BEGIN Source information

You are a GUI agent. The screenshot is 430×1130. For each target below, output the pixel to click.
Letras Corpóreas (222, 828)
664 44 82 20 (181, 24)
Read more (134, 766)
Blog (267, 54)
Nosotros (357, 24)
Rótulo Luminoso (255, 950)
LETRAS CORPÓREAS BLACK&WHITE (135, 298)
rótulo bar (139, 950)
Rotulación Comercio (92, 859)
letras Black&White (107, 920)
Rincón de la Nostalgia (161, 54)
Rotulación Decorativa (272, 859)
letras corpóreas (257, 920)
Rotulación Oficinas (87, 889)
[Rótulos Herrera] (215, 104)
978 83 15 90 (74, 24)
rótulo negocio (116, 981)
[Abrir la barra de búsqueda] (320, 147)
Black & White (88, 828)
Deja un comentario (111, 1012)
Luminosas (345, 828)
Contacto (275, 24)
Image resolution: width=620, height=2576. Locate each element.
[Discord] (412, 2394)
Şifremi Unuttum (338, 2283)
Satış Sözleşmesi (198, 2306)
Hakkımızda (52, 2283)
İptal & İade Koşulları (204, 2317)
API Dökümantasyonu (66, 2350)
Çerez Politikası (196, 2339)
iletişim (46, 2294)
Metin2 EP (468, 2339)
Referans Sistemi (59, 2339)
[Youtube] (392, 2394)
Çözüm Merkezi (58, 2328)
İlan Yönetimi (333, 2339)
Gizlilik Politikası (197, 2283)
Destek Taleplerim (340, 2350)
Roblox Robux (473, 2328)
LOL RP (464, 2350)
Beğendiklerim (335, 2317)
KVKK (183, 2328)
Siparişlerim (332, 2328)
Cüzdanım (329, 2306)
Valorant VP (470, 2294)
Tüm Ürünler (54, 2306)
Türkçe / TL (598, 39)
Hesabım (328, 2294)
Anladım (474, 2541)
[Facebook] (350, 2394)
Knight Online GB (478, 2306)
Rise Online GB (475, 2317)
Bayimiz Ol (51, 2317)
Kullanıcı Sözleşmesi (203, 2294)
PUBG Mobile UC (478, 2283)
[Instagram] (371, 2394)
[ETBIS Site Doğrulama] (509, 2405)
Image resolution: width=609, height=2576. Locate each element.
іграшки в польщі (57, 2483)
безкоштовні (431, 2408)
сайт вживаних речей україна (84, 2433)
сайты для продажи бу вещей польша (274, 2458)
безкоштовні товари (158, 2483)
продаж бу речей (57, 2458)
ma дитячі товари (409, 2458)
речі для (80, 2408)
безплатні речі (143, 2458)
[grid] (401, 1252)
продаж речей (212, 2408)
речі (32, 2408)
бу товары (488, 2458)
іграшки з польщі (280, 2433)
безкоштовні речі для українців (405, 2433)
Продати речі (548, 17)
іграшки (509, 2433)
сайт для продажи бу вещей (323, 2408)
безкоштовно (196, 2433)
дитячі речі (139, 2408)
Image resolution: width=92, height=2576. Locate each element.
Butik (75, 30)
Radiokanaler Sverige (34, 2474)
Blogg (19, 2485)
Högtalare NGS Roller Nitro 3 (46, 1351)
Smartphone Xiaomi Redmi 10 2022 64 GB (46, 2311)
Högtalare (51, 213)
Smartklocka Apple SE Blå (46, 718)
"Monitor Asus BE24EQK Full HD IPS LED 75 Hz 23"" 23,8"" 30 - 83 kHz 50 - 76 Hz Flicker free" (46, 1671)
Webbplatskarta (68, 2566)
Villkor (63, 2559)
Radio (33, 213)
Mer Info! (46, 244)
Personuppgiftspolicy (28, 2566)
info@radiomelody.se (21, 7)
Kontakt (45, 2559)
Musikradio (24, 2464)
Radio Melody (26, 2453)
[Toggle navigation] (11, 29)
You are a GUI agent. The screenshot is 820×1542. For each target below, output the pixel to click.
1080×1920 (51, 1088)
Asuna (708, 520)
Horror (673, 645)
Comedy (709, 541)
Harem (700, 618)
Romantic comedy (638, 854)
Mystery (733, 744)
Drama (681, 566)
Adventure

END Source information

Task brief:
Please write out the data again exactly as it stands.

Solution below:
You are a GUI agent. The screenshot is 430×1130. For each target below, output the pixel to click.
Letras Corpóreas (222, 828)
664 44 82 20 (181, 24)
Read more (134, 766)
Blog (267, 54)
Nosotros (357, 24)
Rótulo Luminoso (255, 950)
LETRAS CORPÓREAS BLACK&WHITE (135, 298)
rótulo bar (139, 950)
Rotulación Comercio (92, 859)
letras Black&White (107, 920)
Rincón de la Nostalgia (161, 54)
Rotulación Decorativa (272, 859)
letras corpóreas (257, 920)
Rotulación Oficinas (87, 889)
[Rótulos Herrera] (215, 104)
978 83 15 90 (74, 24)
rótulo negocio (116, 981)
[Abrir la barra de búsqueda] (320, 147)
Black & White (88, 828)
Deja un comentario (111, 1012)
Luminosas (345, 828)
Contacto (275, 24)
Image resolution: width=620, height=2576. Locate each element.
[Discord] (412, 2394)
Şifremi Unuttum (338, 2283)
Satış Sözleşmesi (198, 2306)
Hakkımızda (52, 2283)
İptal & İade Koşulları (204, 2317)
API Dökümantasyonu (66, 2350)
Çerez Politikası (196, 2339)
iletişim (46, 2294)
Metin2 EP (468, 2339)
Referans Sistemi (59, 2339)
[Youtube] (392, 2394)
Çözüm Merkezi (58, 2328)
İlan Yönetimi (333, 2339)
Gizlilik Politikası (197, 2283)
Destek Taleplerim (340, 2350)
Roblox Robux (473, 2328)
LOL RP (464, 2350)
Beğendiklerim (335, 2317)
KVKK (183, 2328)
Siparişlerim (332, 2328)
Cüzdanım (329, 2306)
Valorant VP (470, 2294)
Tüm Ürünler (54, 2306)
Türkçe / TL (598, 39)
Hesabım (328, 2294)
Anladım (474, 2541)
[Facebook] (350, 2394)
Knight Online GB (478, 2306)
Rise Online GB (475, 2317)
Bayimiz Ol (51, 2317)
Kullanıcı Sözleşmesi (203, 2294)
PUBG Mobile UC (478, 2283)
[Instagram] (371, 2394)
[ETBIS Site Doğrulama] (509, 2405)
Image resolution: width=609, height=2576. Locate each element.
іграшки в польщі (57, 2483)
безкоштовні (431, 2408)
сайт вживаних речей україна (84, 2433)
сайты для продажи бу вещей польша (274, 2458)
безкоштовні товари (158, 2483)
продаж бу речей (57, 2458)
ma дитячі товари (409, 2458)
речі для (80, 2408)
безплатні речі (143, 2458)
[grid] (401, 1252)
продаж речей (212, 2408)
речі (32, 2408)
бу товары (488, 2458)
іграшки з польщі (280, 2433)
безкоштовні речі для українців (405, 2433)
Продати речі (548, 17)
іграшки (509, 2433)
сайт для продажи бу вещей (323, 2408)
безкоштовно (196, 2433)
дитячі речі (139, 2408)
Image resolution: width=92, height=2576. Locate each element.
Butik (75, 30)
Radiokanaler Sverige (34, 2474)
Blogg (19, 2485)
Högtalare NGS Roller Nitro 3 (46, 1351)
Smartphone Xiaomi Redmi 10 2022 64 GB (46, 2311)
Högtalare (51, 213)
Smartklocka Apple SE Blå (46, 718)
"Monitor Asus BE24EQK Full HD IPS LED 75 Hz 23"" 23,8"" 30 - 83 kHz 50 - 76 Hz Flicker free" (46, 1671)
Webbplatskarta (68, 2566)
Villkor (63, 2559)
Radio (33, 213)
Mer Info! (46, 244)
Personuppgiftspolicy (28, 2566)
info@radiomelody.se (21, 7)
Kontakt (45, 2559)
Musikradio (24, 2464)
Radio Melody (26, 2453)
[Toggle navigation] (11, 29)
You are a GUI agent. The screenshot is 820×1542. For each target below, output the pixel to click.
1080×1920 (51, 1088)
Asuna (708, 520)
Horror (673, 645)
Comedy (709, 541)
Harem (700, 618)
Romantic comedy (638, 854)
Mystery (733, 744)
Drama (681, 566)
Adventure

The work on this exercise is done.